Dionne Bowden, the vessel's captain is an expert navigator and knows the Channel and its tides intimately and she was ably assisted by Kate Mathew and Richard Nicholas who effected the transfer to the island by means of an accompanying RHIB craft,safely and professionally.
Once on the island we were welcomed by Matt the senior warden and his two able and informative assistants, Vicky and Molly, who gave us a comprehensive conducted tour of the island.
Viewed from Penarth sea front and the Barrage, the island of Flat Holm hides its many secrets. Closer inspection reveals a richness of history, geology, flora and fauna,fully meriting its status as a Site of Special Scientific Interest. Unlike Steep Holm, which is English, Flat Holm - Ynys Echni - belongs to Wales.

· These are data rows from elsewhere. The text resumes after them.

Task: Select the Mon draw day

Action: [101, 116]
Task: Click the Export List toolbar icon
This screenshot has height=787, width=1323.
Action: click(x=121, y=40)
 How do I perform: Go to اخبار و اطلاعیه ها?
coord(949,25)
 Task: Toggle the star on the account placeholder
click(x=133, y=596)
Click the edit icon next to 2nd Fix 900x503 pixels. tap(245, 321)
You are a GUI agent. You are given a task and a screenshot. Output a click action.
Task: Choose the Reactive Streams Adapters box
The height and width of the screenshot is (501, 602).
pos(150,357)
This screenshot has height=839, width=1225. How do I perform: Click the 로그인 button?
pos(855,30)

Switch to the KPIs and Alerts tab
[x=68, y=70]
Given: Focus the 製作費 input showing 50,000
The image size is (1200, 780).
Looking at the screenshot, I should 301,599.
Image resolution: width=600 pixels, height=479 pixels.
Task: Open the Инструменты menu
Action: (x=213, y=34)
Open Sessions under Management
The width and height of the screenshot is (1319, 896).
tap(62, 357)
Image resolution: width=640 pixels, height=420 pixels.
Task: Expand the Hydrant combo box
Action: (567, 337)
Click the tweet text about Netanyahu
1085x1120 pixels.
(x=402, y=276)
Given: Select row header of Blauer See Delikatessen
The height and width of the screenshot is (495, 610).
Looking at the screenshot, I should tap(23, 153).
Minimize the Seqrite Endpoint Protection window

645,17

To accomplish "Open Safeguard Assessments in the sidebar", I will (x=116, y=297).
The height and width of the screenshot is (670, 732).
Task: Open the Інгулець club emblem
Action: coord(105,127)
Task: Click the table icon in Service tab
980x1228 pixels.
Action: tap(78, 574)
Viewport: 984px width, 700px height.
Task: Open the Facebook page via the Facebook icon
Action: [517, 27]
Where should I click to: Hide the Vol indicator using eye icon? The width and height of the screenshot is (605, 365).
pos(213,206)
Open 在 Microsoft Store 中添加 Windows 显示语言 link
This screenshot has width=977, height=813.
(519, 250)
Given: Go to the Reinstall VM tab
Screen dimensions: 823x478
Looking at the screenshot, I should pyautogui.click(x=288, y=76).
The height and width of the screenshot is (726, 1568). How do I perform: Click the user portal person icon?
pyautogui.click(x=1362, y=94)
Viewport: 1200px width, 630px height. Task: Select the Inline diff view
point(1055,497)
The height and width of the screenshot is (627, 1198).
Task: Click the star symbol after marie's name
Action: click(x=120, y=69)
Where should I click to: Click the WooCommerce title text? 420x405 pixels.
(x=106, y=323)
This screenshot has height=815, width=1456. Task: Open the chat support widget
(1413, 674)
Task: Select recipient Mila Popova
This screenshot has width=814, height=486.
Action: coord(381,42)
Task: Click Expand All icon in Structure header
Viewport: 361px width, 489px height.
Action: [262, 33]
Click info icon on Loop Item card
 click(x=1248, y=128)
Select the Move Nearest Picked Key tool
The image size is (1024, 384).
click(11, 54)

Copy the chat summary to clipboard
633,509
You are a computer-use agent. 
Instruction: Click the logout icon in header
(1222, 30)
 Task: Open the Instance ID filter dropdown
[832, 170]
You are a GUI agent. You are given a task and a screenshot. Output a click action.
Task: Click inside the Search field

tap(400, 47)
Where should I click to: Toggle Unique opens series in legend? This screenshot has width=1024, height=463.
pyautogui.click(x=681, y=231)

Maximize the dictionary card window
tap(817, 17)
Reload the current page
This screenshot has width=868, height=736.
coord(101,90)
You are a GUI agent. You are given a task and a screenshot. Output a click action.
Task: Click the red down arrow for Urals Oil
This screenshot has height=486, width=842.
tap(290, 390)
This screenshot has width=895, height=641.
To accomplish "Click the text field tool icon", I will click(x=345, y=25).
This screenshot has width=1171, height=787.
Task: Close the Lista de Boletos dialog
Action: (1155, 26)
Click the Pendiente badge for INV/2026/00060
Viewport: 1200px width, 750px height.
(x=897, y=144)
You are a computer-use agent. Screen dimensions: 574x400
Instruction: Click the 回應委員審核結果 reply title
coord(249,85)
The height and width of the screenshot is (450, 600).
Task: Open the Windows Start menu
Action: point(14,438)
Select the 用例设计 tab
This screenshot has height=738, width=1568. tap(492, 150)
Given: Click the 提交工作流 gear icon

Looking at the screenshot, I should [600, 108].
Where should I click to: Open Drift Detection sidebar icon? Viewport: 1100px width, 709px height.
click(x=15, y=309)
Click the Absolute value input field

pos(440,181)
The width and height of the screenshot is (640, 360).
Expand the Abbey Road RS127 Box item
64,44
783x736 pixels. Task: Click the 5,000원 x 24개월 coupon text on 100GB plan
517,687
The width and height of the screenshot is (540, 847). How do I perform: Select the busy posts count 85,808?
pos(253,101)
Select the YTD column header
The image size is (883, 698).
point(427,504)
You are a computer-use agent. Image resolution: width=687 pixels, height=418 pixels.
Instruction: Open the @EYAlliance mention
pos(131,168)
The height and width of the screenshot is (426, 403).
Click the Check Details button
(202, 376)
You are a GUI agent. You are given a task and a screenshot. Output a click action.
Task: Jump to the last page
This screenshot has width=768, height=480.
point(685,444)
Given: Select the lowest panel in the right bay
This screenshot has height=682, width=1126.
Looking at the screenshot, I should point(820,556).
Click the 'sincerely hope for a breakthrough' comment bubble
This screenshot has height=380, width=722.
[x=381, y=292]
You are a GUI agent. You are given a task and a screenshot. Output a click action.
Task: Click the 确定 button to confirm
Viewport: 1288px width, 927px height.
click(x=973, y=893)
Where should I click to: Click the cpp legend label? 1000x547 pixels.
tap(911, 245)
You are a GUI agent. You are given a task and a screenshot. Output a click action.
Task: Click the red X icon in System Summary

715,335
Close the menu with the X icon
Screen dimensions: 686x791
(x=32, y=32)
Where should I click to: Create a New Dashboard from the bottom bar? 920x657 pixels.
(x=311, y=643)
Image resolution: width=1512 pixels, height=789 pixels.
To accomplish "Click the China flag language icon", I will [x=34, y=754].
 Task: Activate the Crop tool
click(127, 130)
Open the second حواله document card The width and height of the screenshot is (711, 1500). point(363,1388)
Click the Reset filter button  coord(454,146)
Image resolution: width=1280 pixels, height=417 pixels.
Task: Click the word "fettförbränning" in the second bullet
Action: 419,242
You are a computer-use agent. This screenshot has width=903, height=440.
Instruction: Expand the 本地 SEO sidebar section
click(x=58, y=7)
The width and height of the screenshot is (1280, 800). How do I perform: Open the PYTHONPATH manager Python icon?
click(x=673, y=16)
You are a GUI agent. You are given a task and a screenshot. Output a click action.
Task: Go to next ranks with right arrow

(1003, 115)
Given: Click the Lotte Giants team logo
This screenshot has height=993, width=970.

Used as a refuge by the Danes, invaded by the Normans and fortified during two World Wars, it has not always been the tranquil haven it is today. Supporting its wartime activity, a 2 gauge railway was built in 1941 to carry troops,supplies and military equipment across the island from the landing stage at the north end. Traces of the railway remain, although you must be eagle eyed to find them. More obvious are the circular pits in which anti aircraft guns were hidden; they had the dual advantage of being invisible from vessels at sea and protecting the gunners themselves.
The most conspicuous building is the lighthouse completed in 1736 after much petitioning and a shipwreck that claimed the lives of 60 soldiers. Originally lit by a coal fired brazier, the light is now electric, solar powered and automatic.
Other items of interest include the remains of an isolation hospital,a tiled water catchment slope,where rainwater runs to an underground tank,the fog horn station and for geologists a pattern of rare undulations etched on a flank of limestone many centuries ago.
Wildlife is profuse with rabbits, slow worms, unusually mottled with blue, no fewer than 4000 pairs of lesser black backed gulls,nesting on the plateau and some 300 pairs of herring gulls on the cliffs.These together with migrating peregrines, kestrels, sparrowhawks and oystercatchers and a myriad of butterflies during the hot summer days are a joy to behold. For the botanist, rare plants include the wild leek and peony.
One of the farmhouses has been adapted to provide accommodation for the wardens and visitors can be catered for by the renovated fog horn keepers building and there is even a café/pub,the most southerly in Wales!
Only a third of a mile across and ideal for a three hour exploration, Flat Holm exudes islandness, for the sea is constantly in view and the cries of gulls and the song of the waves against a rugged shore provide mesmerising background music. A trip to this intriguing place is really very worthwhile.